When I began my Ph.D., U.S. shale oil & gas industry was at its peak hype cycle. The unconventional boom had become the central topic of energy conversations, and I had just co-authored a paper with our Department Chair on global oil supply dynamics between U.S. shale and OPEC. That paper, written during my master’s, encouraged me to look deeper into the production mechanisms of the unconventional oil systems and how we might predict them.
When my doctoral work started, most research direction was in the direction of hydraulic fracture modeling, how proppants propagate, how fractures grow, how fluids navigate the fracture network in tight source rocks. Back then, most models were hyper-local, focused on a single well or even a single lateral stage of a well. Entire PhDs were being written about just one fracture network. I started a discovery phase and went to conferences, met operators working in the Bakken and Texas basins, attended field workshops in Colorado’s DJ Basin. I ended up with a dataset that included tens of parameters for thousands of wells and it eventually broke my Excel sheets. My more sophisticated friends told me that I need to start learning machine learning.
We had a light data science course offered in our Department at the time that covered data variance concepts, PCA, Clustering, etc., plus I had also taken a serious econometrics class that covered advanced regression models for time-series and panel data. That gave me a foundation, but I ended up taking a course that used R-based modelling for chemical unit operations and followed the "An Introduction to Statistical Learning with Applications in R" textbook. This is where I started to learn how to identify the right type of algorithm for the right type of problem, and built my first models to forecast well productivity and to assess how geology, as well as drilling and completion strategies shape outcomes. I was gradually forced to incorporate domain specific knowledge in framing the problem. This was mainly to first show how the thought process of a reservoir engineer would approach solving the problem, which data types would be used in each stage of the process, how to handle the feature engineering, etc., and then contrast this with how a computer science graduate with a lot of ML skills but zero domain specific knowledge would approach this.

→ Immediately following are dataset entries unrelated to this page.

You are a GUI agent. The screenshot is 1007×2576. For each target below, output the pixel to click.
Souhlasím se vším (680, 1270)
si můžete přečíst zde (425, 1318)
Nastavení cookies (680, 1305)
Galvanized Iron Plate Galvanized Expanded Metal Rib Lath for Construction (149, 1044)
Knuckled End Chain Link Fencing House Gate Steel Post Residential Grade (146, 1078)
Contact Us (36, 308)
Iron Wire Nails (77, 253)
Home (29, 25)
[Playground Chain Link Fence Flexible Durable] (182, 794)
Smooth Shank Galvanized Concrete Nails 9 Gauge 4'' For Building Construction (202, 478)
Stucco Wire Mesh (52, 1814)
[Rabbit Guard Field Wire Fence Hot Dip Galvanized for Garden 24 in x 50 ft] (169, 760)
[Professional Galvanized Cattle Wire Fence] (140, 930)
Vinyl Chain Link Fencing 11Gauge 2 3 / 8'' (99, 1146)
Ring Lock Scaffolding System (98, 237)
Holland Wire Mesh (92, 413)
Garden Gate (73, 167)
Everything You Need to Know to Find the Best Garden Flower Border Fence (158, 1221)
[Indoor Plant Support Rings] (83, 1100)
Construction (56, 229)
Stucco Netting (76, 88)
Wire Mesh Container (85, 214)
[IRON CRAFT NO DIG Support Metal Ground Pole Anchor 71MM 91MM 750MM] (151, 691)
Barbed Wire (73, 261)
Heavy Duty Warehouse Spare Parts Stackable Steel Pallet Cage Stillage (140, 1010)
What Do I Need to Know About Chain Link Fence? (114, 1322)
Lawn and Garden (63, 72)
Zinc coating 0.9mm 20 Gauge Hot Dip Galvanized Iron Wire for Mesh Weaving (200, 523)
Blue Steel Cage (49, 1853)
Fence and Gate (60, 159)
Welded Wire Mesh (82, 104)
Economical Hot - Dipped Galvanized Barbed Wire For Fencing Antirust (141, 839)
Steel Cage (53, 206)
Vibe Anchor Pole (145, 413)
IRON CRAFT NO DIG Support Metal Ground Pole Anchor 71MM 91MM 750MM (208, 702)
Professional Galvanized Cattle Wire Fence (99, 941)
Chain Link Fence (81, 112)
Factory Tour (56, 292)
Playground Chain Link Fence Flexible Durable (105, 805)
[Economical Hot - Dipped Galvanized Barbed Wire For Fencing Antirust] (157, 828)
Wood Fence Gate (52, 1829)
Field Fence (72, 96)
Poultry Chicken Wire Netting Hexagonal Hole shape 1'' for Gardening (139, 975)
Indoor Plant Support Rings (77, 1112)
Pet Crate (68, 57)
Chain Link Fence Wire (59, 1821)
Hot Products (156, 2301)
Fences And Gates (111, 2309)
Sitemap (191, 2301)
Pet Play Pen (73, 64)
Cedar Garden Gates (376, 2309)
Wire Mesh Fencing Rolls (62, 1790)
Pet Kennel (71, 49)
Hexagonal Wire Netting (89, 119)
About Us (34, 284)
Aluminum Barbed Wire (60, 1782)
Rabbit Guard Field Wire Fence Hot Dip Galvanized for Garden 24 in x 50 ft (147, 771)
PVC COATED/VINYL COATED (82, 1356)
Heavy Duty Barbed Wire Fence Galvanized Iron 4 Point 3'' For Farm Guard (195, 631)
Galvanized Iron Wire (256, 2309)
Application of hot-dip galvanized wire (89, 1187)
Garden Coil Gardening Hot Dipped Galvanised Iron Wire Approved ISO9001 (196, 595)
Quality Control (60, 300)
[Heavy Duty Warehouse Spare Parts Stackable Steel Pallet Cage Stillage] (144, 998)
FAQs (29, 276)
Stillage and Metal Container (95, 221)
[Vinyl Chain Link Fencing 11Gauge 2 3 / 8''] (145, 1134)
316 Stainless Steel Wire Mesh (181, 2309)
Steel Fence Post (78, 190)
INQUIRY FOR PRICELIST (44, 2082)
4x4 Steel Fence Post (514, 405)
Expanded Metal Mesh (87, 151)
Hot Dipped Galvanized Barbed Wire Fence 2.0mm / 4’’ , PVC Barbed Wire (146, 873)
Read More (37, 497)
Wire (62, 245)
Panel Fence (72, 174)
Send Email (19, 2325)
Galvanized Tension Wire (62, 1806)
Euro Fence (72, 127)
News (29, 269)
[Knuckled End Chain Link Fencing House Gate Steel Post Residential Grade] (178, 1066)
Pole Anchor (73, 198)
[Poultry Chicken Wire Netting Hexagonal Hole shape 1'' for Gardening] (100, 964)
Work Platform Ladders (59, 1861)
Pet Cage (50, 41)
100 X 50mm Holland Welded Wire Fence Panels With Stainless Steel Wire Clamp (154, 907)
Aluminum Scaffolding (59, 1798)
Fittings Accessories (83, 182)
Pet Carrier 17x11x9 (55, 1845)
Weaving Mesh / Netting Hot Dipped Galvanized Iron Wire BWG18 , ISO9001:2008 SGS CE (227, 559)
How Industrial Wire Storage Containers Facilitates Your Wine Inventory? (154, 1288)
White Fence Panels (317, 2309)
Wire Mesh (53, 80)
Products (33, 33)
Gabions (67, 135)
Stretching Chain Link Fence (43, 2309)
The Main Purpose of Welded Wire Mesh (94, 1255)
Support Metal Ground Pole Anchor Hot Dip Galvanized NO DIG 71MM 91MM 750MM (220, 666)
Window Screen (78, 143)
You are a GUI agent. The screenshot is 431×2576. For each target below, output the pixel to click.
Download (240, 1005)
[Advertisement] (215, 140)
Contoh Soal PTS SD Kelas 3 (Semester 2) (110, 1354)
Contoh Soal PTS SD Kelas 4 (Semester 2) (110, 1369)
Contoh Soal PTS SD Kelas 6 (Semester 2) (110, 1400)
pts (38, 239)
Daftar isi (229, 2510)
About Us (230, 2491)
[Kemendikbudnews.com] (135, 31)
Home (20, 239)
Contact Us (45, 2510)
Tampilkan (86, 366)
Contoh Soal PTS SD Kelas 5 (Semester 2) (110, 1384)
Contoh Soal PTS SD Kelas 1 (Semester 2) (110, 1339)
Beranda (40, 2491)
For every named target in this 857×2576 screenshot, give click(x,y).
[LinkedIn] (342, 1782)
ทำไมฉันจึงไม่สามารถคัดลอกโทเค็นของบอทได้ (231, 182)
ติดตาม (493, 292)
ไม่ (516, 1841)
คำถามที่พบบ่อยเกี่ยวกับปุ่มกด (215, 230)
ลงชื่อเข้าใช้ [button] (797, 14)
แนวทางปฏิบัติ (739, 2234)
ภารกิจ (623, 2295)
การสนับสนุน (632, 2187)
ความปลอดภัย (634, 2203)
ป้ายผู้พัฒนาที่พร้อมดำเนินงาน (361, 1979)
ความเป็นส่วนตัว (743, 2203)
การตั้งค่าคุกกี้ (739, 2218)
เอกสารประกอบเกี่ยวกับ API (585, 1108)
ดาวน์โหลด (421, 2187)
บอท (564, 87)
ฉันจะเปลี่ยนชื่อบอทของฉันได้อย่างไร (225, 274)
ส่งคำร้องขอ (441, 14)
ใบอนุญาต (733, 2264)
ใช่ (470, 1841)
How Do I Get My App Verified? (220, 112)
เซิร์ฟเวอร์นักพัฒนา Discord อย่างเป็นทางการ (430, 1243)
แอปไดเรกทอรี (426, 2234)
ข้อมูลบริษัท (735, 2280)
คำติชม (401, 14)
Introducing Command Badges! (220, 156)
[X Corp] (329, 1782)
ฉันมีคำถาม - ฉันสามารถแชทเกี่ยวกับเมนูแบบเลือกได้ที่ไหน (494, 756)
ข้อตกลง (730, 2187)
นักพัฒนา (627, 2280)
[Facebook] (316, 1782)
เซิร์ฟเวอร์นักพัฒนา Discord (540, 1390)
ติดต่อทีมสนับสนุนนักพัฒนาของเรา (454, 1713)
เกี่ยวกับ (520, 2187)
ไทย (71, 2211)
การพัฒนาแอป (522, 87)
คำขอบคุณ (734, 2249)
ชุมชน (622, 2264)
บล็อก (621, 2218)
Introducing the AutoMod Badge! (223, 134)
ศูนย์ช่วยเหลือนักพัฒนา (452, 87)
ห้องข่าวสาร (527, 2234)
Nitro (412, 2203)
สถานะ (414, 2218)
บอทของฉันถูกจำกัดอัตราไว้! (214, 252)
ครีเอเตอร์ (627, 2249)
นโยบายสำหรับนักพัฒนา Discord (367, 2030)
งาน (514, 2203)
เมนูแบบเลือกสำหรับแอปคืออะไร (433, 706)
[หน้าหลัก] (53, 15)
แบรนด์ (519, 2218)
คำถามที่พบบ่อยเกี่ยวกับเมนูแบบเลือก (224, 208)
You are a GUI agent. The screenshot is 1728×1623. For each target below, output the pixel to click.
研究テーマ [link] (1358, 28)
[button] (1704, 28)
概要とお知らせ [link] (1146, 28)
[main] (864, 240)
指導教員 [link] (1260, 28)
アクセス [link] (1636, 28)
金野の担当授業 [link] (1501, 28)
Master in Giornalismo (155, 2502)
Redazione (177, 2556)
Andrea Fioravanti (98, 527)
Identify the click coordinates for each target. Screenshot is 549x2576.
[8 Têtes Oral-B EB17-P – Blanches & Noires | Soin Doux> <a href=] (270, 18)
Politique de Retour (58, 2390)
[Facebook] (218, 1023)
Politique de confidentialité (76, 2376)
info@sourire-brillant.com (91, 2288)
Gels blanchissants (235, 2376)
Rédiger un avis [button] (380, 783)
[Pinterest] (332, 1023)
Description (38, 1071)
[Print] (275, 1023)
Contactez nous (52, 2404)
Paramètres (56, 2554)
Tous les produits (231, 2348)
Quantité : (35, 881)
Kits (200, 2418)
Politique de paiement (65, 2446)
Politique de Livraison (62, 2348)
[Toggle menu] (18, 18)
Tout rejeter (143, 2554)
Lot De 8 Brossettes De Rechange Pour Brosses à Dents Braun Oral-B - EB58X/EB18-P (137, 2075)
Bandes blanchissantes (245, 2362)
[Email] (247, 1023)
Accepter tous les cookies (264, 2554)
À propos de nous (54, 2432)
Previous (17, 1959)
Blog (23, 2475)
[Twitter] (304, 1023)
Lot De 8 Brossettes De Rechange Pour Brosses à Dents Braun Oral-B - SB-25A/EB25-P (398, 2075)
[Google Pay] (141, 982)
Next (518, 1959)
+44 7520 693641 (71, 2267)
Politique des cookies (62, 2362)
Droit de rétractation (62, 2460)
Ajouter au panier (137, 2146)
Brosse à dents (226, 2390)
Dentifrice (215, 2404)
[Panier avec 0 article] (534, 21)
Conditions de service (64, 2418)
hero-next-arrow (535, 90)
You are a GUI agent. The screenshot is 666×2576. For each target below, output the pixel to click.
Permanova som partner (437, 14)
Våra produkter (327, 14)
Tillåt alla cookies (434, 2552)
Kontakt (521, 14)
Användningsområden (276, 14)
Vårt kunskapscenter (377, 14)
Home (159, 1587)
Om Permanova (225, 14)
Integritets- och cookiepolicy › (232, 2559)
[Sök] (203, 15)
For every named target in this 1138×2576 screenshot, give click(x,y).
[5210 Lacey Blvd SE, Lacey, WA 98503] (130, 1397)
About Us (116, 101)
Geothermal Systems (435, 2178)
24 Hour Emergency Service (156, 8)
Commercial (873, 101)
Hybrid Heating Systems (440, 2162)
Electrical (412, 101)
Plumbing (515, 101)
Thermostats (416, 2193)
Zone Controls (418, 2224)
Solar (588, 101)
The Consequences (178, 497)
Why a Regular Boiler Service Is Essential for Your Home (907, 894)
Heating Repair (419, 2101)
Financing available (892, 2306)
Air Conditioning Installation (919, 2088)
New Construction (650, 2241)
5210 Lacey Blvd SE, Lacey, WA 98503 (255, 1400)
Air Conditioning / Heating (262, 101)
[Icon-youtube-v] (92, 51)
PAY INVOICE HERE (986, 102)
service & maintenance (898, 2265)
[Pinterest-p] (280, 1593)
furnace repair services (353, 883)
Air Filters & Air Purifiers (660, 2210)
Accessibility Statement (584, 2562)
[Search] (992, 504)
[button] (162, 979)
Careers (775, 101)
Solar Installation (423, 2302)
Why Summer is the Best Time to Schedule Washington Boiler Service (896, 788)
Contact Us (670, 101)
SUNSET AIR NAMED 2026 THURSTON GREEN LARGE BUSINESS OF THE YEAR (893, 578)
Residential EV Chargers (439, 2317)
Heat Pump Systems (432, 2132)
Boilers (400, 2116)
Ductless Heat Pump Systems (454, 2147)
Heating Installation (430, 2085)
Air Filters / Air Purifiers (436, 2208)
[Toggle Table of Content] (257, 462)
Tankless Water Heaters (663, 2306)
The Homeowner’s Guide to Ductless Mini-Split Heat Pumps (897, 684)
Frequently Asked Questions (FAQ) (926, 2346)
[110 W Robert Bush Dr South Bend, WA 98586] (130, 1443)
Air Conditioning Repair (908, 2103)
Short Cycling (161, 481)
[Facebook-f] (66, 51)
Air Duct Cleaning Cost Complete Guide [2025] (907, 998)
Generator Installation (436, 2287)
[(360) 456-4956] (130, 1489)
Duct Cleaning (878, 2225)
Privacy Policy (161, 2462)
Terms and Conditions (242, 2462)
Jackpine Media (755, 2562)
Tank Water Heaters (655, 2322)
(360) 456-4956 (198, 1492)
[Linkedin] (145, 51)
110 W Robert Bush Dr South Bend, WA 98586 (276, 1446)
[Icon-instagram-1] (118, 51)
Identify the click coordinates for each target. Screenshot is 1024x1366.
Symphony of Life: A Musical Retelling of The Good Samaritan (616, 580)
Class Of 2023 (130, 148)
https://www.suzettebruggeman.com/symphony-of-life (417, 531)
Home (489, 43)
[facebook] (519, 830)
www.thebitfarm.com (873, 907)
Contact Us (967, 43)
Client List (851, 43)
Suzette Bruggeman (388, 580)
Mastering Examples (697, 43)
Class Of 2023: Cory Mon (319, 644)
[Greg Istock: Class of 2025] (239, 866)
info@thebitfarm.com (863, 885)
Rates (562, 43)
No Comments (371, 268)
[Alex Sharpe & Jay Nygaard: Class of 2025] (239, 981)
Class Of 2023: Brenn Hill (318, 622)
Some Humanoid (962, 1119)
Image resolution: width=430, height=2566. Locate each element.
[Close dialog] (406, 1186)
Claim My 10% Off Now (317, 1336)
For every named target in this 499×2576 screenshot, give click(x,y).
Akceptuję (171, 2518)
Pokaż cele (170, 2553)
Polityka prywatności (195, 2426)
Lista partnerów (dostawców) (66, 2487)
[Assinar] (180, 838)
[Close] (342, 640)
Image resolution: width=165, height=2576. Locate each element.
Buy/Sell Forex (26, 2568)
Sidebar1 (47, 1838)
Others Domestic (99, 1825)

The spatial and temporal context of this is a great element. I stopped treating outliers as problems to remove and started reading them like field reports. In many cases, those “outliers” were actually the best wells, early test pilots or overengineered one-offs that held lessons buried under their deviation from the mean. Some tasks that are very basic from a petroleum engineer’s point of view, such as checking for choke management data, could easily be dismissed in data exploratory stages of ML work, and completely throw off the production forecasts.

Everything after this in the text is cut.